I still have data problems. I have redone the data 3 times today and can't get past this problem.

The issue
Code: Pascal  [Select]
  1. unit1.pas(724,6) Fatal: illegal character "'ï'" ($EF)
on line 17.

So under the debugger I copied the data raw and pasted it  into RCDString just before I try to parse it. Still get the issue. I think the $EF is the UTF8 BOM.

I'm more than wiling to post this on my GDrive if someone is willing to look at it.

It's easy to duplicate. Start the program and click once on the first record in a listbox2.

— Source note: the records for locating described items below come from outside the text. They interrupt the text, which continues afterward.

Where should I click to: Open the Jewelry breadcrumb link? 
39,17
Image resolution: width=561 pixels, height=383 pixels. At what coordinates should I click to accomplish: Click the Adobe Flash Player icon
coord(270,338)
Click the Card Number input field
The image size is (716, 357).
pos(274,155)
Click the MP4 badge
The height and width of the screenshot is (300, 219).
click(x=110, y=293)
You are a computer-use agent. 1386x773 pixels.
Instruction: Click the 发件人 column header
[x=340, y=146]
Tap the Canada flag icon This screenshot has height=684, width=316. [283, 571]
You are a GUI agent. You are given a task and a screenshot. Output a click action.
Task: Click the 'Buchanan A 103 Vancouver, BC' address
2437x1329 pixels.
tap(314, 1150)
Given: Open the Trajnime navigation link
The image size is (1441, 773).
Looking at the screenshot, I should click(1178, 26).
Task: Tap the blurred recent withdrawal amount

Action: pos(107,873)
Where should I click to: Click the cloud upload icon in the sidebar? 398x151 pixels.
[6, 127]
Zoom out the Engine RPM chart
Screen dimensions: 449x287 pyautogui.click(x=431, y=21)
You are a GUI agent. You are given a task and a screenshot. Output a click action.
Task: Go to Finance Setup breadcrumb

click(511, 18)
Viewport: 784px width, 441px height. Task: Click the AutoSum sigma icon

Dosn't happen on any other listbox.

I have five listboxes on the screen and it only  happens on the one.

I change the first record and second record gets the issue.

But If I click one the second record first it's fine. Go back to the first record and I get the issue.

Is there a way aroud this?



 

FPC 3.2.0, Lazarus IDE v2.0.4
 Windows 10 Pro
 Intel i7 770K CPU 4.2GHz 32702MB Ram
GeForce GTX 1080 Graphics - 8 Gig
4.1 TB

lucamar

  • Hero Member
  • *****
  • Posts: 2081
Re: DataProblems Maybe
« Reply #54 on: April 28, 2019, 11:36:25 am »
I'm more than wiling to post this on my GDrive if someone is willing to look at it.

Yeah, let me give it a look. But you have to be quick on the upload. The planning says this coming week I'm not going to sleep  :P

Remember to upload everything: program, data files, ... everything.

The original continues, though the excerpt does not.